The United Nations is appealing to the Syrian government to
provide the permits needed to send humanitarian aid convoys into besieged and
hard-to-reach areas and to allow a life-saving vaccination campaign for
children to go ahead. United Nations convoys have delivered desperately needed
humanitarian assistance to nearly 260,000 people living in those areas of Syria
since the beginning of the year. Aid agencies aim to reach more than 1
million people before the end of April.
The U.N., however, says it has not received permission to
enter six areas - most government-controlled - where hundreds of thousands of
people have received no relief supplies for more than one year. It is
calling for the blockade of these places to be lifted.

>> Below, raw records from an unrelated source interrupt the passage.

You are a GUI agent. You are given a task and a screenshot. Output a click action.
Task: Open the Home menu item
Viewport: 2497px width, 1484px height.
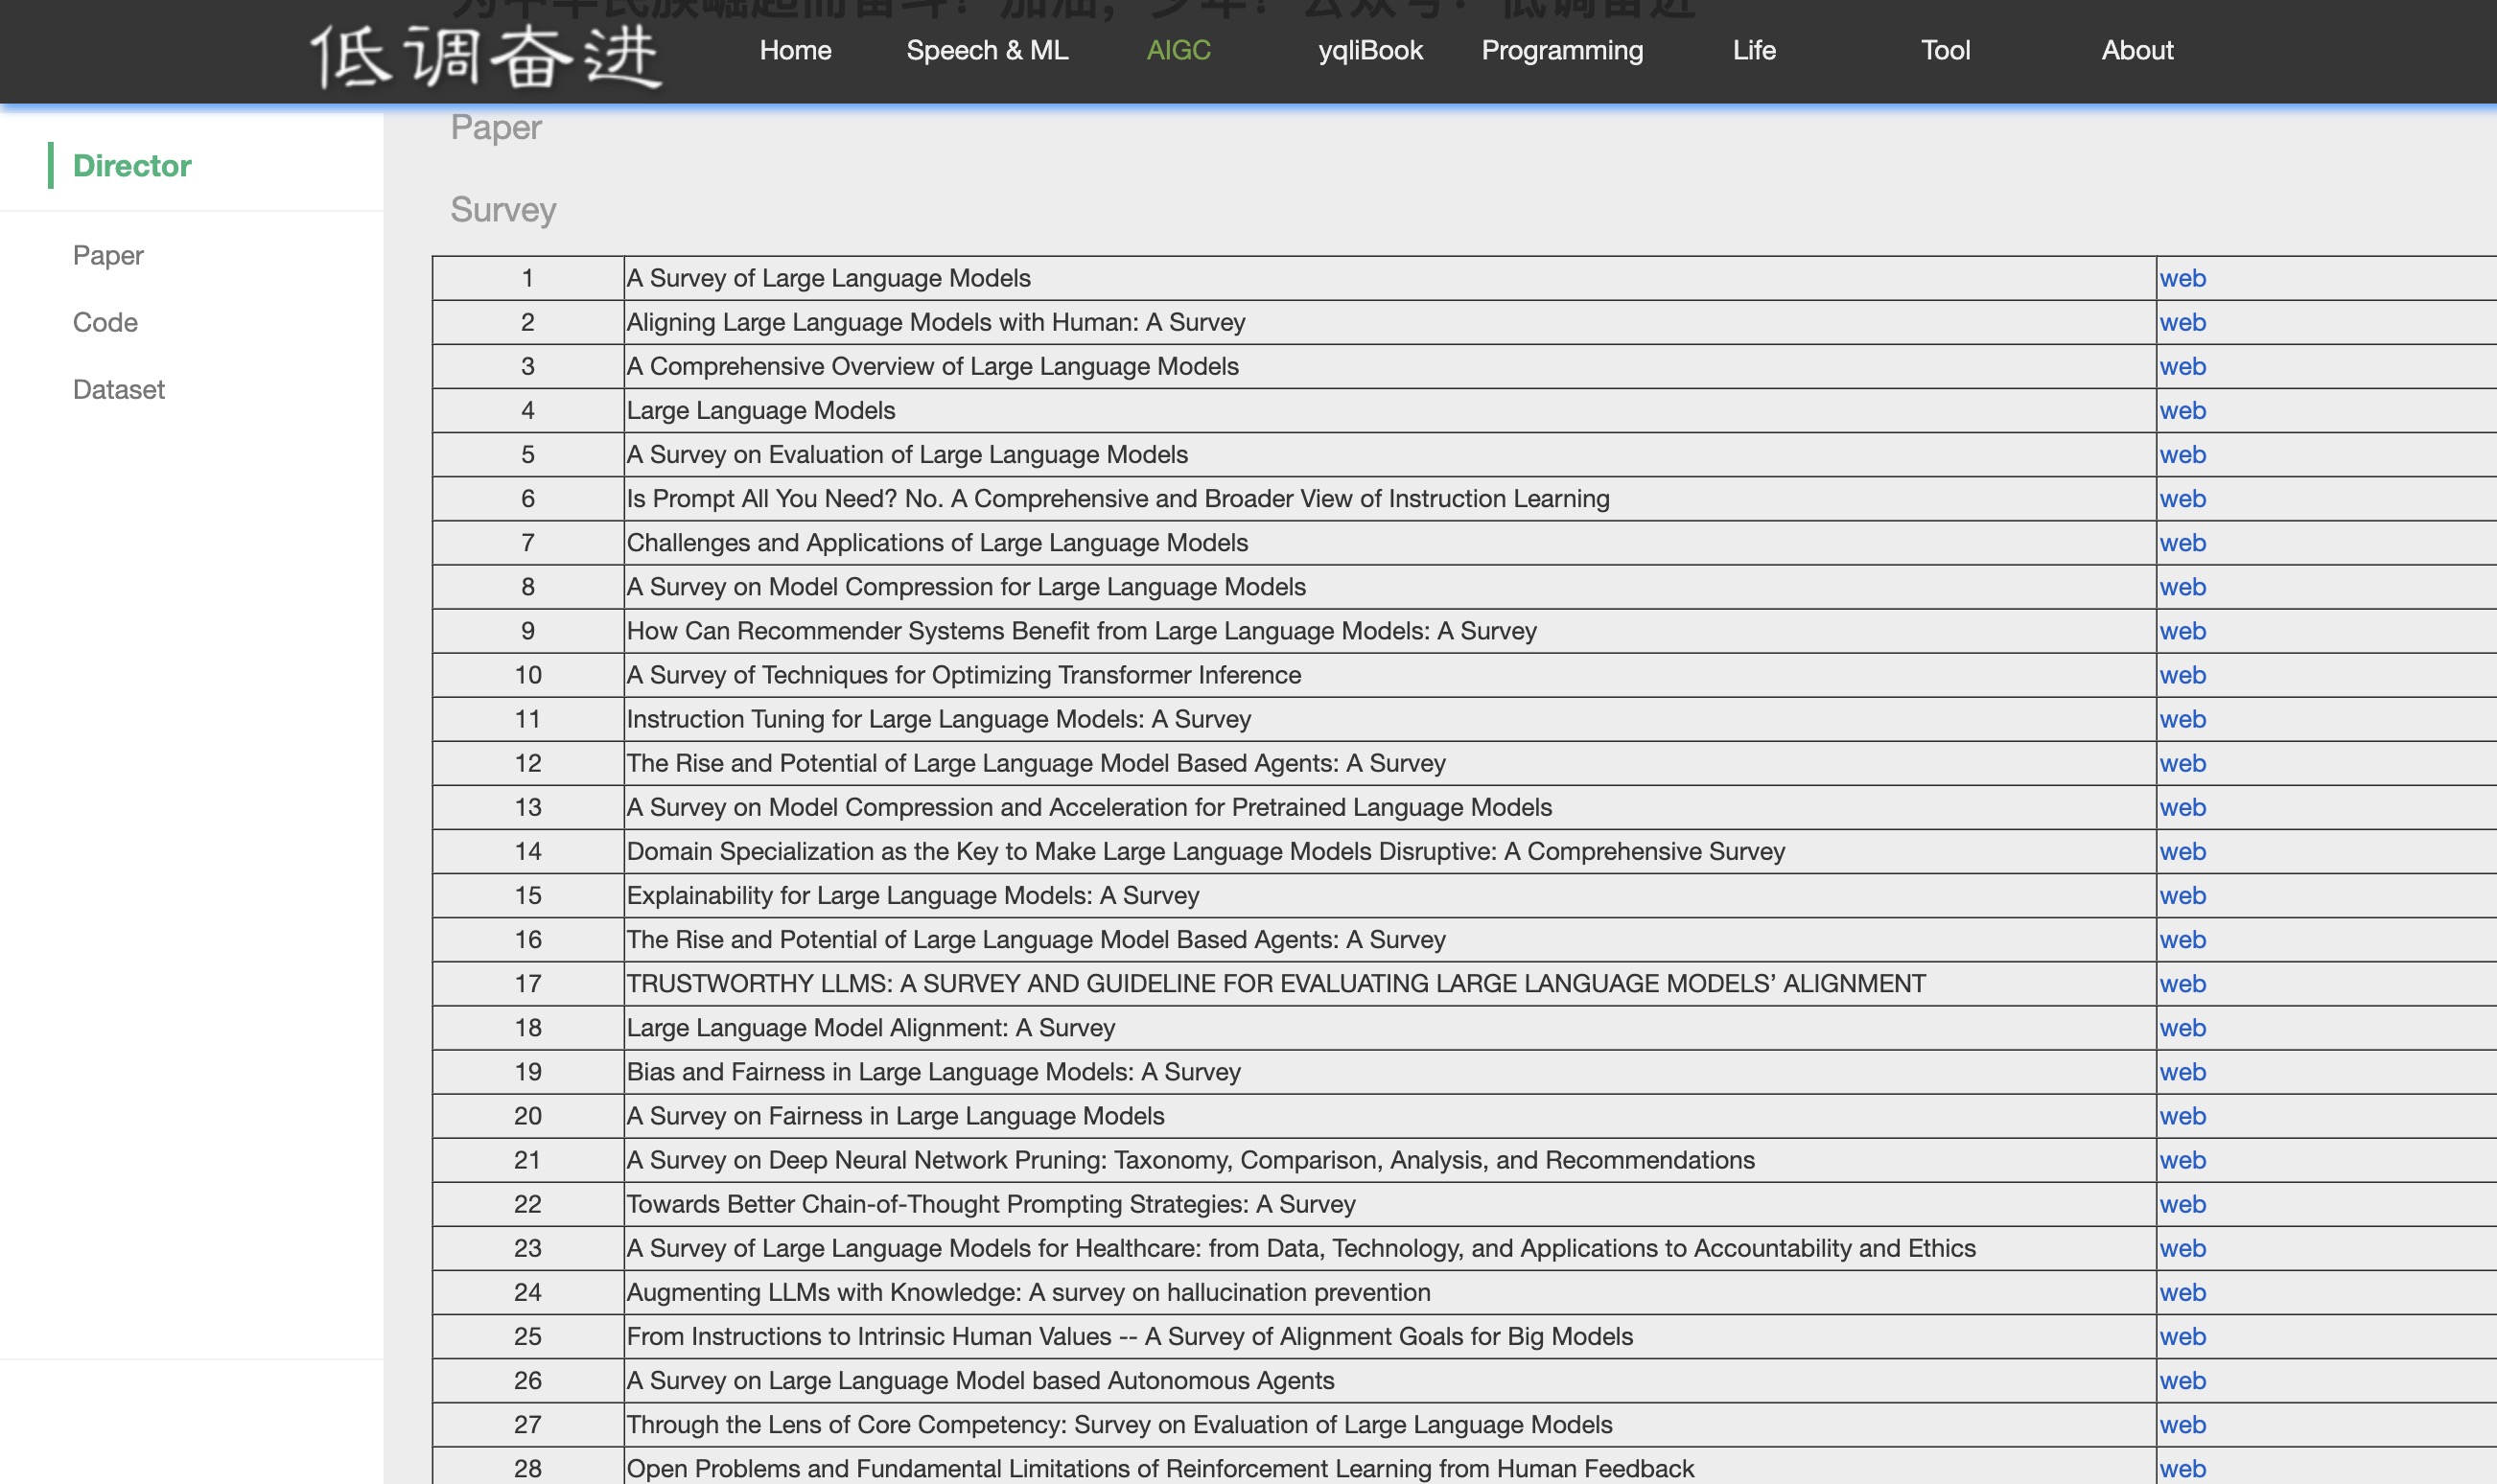tap(795, 50)
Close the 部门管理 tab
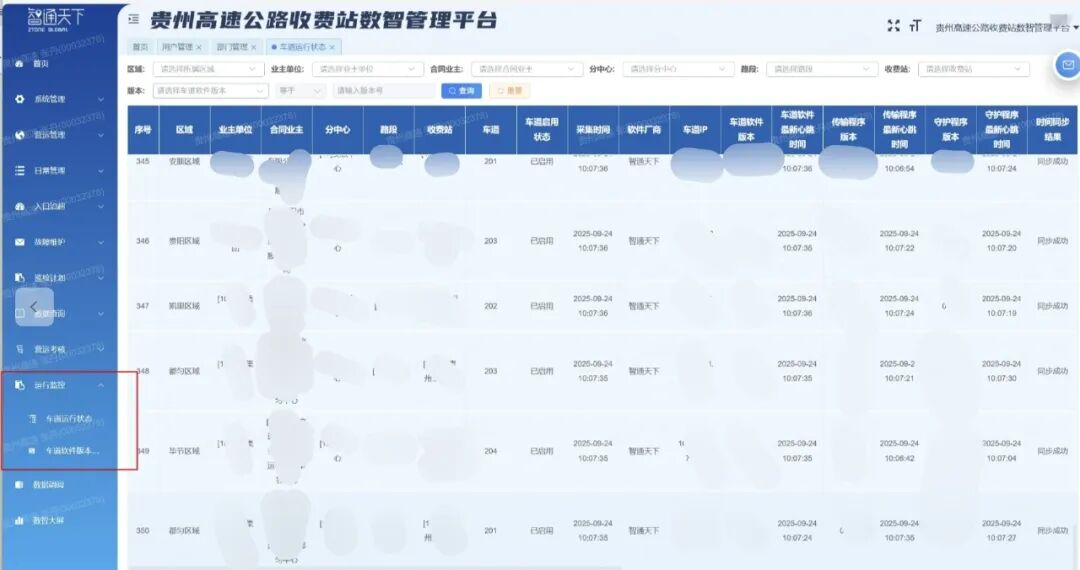 point(254,47)
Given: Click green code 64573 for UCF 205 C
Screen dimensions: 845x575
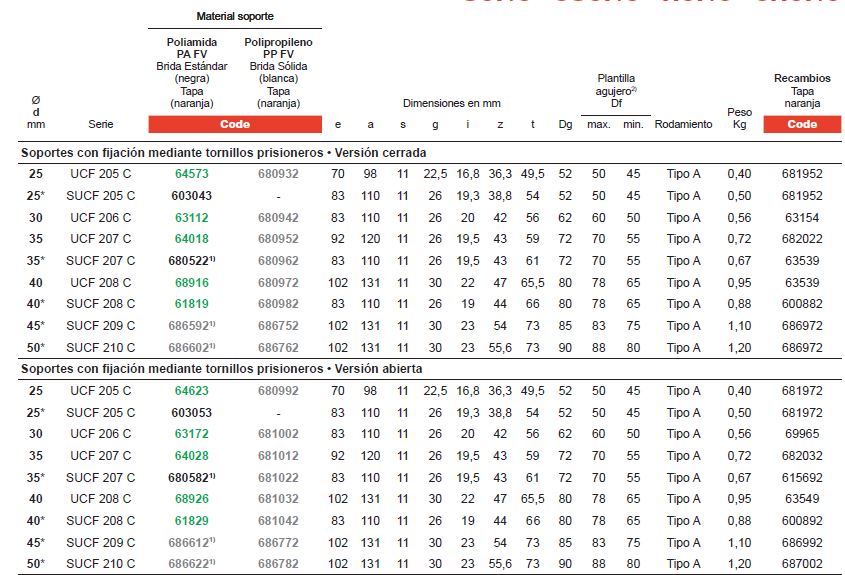Looking at the screenshot, I should pos(191,174).
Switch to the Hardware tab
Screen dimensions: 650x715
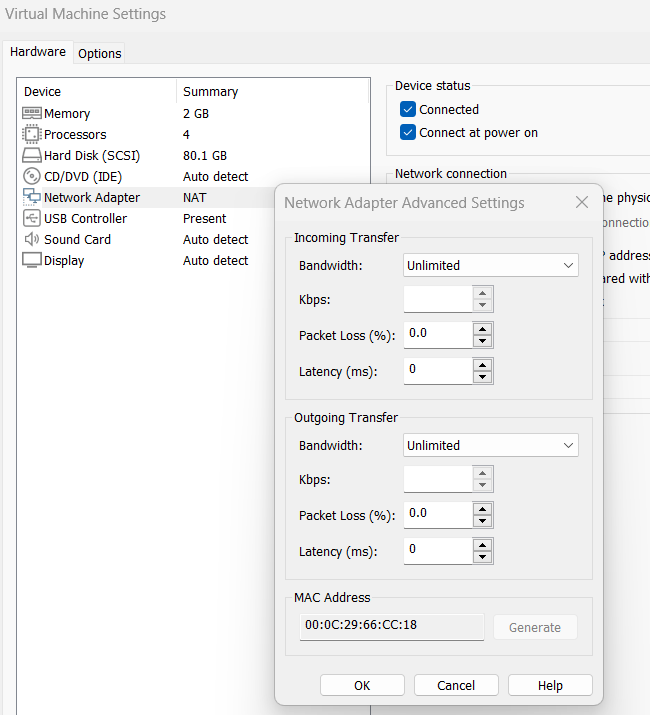tap(38, 52)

Jan Egeland is the special adviser to the U.N. special envoy
for Syria. Egeland says he is particularly concerned by the government’s
refusal to allow medical relief supplies, including surgical and trauma care
equipment, to be delivered. “We are not able to get through medical personnel. We
are not able to get medical assessment personnel. We are not able to do medical
evacuations from besieged areas and even some hard-to-reach areas. So
people are dying," said Egeland.
Egeland says the inability to get medical supplies and
personnel into these areas could jeopardize an important national vaccination
campaign planned for between April 18 and 24. He says the campaign aims
to inoculate the millions of children who are not vaccinated against killer
diseases in Syria. “That would be part of a three-phase vaccination campaign
…against a number of diseases that are now threatening to spread in Syria
because the vaccination rate is now in many areas down to 50 or 60 percent,
which is a prescription for epidemic disease," he said.
Egeland says children will be vaccinated against polio,
measles and other communicable diseases. A cluster of 22 cases of polio
was detected in Syria in October 2013. The country had been free of the
crippling disease since 1999. Egeland says the disease was eventually brought under
control, but he warns polio could spread again in the country and across
borders if the planned vaccination campaign does not go ahead.